Description
Jean Lurçat, celebrated for reviving the art of tapestry in the 20th century, brought his vivid, modernist style to the printed page in Géographie Animale. First released in 1948 in a deluxe limited edition, the book is a surrealist bestiary rendered in eighteen original lithographs accompanied by poetic texts. Lurçat’s animals aren’t just decorative—they’re archetypes, vessels for myth, memory, and metaphor. With bold use of line and color, the lithographs blur the boundaries between science and dream, conjuring a vision of nature as spiritual terrain. Though better known for monumental textile works, this is Lurçat at his most intimate and strange.
This facsimile edition faithfully reproduces the original’s scale and elegance: oversized leaves (23.8 × 31.5 cm) printed on creamy Vélin bouffant paper from the Papeteries de Hauteville, housed loose in a cloth chemise and matching slipcase. Limited to 750 numbered copies — this being 534. The folded leaves include stunning plates such as “Tortue des Ardennes” (Turtle of the Ardennes) and a haunting albino carp “placide comme les falots” (“calm as beacons”).

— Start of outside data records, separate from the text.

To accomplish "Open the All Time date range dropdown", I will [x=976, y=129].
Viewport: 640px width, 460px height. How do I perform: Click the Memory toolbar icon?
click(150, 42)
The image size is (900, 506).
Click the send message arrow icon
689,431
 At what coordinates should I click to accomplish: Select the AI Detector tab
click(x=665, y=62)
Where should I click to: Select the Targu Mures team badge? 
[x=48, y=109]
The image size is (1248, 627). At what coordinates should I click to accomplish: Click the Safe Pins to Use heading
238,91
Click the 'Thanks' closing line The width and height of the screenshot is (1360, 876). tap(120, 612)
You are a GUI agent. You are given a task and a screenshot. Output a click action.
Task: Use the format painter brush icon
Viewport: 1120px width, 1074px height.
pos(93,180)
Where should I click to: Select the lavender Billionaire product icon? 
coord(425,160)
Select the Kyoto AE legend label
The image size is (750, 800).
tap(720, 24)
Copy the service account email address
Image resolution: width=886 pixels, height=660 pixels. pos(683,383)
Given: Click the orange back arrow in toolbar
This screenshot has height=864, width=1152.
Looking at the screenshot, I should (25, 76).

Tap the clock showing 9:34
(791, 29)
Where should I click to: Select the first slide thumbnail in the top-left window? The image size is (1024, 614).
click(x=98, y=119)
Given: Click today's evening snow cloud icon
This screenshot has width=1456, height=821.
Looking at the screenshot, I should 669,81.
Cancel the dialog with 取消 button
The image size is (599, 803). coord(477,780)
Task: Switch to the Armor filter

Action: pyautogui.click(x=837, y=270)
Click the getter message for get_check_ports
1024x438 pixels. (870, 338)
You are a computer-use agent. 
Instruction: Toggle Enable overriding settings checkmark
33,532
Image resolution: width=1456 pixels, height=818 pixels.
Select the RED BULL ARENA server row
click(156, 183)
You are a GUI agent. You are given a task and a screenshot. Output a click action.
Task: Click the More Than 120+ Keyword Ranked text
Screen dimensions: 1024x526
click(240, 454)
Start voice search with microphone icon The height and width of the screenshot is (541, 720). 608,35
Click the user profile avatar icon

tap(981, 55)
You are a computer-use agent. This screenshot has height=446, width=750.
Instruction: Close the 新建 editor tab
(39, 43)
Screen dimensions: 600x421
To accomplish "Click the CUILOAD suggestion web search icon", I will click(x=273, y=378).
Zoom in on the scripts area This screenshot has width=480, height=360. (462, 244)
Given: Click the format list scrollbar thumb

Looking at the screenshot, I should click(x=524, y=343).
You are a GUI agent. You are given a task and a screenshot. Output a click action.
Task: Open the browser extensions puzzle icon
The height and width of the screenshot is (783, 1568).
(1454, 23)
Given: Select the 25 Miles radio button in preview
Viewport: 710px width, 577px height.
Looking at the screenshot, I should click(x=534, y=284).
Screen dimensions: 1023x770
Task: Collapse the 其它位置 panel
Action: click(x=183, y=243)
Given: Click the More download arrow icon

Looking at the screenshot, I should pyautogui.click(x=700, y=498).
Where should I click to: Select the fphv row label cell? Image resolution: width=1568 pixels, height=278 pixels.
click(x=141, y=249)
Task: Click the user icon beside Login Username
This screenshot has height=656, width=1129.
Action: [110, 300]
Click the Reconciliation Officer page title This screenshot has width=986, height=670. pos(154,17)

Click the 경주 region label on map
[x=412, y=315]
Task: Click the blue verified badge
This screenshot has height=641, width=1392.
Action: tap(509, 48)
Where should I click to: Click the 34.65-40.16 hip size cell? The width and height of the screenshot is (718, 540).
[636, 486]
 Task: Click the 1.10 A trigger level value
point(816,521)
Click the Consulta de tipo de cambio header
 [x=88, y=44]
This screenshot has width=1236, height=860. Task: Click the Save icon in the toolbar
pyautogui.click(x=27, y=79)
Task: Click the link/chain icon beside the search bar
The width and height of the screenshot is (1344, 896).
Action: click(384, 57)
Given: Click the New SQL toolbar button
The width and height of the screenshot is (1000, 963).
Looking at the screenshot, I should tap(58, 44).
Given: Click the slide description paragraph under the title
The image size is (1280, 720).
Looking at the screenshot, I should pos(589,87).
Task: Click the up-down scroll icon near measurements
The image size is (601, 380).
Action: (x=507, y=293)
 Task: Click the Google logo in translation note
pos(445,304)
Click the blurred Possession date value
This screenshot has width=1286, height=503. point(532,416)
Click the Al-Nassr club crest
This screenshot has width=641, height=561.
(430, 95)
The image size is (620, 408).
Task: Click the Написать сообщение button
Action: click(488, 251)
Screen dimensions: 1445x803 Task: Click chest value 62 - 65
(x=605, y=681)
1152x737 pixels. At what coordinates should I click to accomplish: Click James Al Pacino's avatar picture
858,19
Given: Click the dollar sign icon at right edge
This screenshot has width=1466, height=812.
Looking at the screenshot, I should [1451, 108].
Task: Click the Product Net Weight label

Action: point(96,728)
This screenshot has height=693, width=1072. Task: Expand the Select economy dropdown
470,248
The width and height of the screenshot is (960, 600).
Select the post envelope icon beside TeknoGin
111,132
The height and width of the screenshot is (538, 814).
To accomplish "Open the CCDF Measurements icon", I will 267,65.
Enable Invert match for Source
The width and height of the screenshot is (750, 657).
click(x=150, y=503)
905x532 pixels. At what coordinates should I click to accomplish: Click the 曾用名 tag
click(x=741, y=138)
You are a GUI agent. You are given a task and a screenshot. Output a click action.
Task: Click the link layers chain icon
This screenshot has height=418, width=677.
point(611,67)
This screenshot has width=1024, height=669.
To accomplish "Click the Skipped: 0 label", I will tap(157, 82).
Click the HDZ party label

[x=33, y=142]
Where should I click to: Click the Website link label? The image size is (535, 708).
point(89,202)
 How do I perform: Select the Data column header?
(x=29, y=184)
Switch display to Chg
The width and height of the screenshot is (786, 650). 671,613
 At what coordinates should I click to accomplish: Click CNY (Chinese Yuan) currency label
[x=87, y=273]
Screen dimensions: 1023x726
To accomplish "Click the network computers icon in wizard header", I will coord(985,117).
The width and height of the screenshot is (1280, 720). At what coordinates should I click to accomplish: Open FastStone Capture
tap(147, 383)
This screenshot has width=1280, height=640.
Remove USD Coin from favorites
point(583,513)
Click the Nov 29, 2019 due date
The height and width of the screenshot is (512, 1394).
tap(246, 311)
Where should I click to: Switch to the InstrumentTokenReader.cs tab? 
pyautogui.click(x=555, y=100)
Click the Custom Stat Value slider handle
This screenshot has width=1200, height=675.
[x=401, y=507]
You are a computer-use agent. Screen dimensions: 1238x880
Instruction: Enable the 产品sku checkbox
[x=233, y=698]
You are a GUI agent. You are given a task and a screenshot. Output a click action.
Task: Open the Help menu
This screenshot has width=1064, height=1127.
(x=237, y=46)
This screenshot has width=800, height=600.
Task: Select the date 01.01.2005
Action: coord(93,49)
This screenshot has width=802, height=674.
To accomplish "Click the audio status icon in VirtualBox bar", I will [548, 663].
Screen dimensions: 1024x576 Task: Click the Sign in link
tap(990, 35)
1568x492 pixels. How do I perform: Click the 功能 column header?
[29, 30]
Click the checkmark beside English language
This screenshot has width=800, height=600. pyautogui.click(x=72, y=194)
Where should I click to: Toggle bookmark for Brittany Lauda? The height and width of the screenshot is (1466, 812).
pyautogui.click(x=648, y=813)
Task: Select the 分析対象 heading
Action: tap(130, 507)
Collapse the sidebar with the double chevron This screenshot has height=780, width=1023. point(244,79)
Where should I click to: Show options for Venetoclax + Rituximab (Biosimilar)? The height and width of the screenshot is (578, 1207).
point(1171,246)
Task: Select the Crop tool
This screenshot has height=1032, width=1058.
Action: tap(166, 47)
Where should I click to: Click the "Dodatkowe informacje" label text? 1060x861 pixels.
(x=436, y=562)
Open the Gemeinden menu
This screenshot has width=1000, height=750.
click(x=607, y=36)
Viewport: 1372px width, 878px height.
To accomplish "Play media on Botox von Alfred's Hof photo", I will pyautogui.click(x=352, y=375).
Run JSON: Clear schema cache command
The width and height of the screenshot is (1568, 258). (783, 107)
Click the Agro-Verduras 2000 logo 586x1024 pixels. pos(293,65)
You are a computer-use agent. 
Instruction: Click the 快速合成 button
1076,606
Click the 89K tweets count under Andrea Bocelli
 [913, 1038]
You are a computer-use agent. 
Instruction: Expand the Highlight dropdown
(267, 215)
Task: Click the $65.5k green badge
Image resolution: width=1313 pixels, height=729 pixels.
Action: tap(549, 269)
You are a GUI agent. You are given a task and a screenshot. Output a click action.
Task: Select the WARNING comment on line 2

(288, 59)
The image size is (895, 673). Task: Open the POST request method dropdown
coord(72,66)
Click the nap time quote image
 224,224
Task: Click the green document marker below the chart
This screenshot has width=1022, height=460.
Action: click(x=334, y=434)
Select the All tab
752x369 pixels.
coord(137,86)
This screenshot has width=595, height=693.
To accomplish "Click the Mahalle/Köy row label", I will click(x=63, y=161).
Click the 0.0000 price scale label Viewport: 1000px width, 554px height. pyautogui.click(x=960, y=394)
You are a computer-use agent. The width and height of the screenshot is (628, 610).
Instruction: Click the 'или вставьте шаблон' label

While the accompanying French prose might mystify some readers, the visual storytelling is universal—abstract, darkly whimsical, and like nothing else in postwar book art. The production history alone is museum-worthy, even for this “re-pop”: lithos pulled under Lurçat’s own direction in Zurich and text composed in Caslon at the Genève press of André Kundig.
In an age of digital art, this one invites you to turn each page like a secret door into a surreal zoological dreamscape.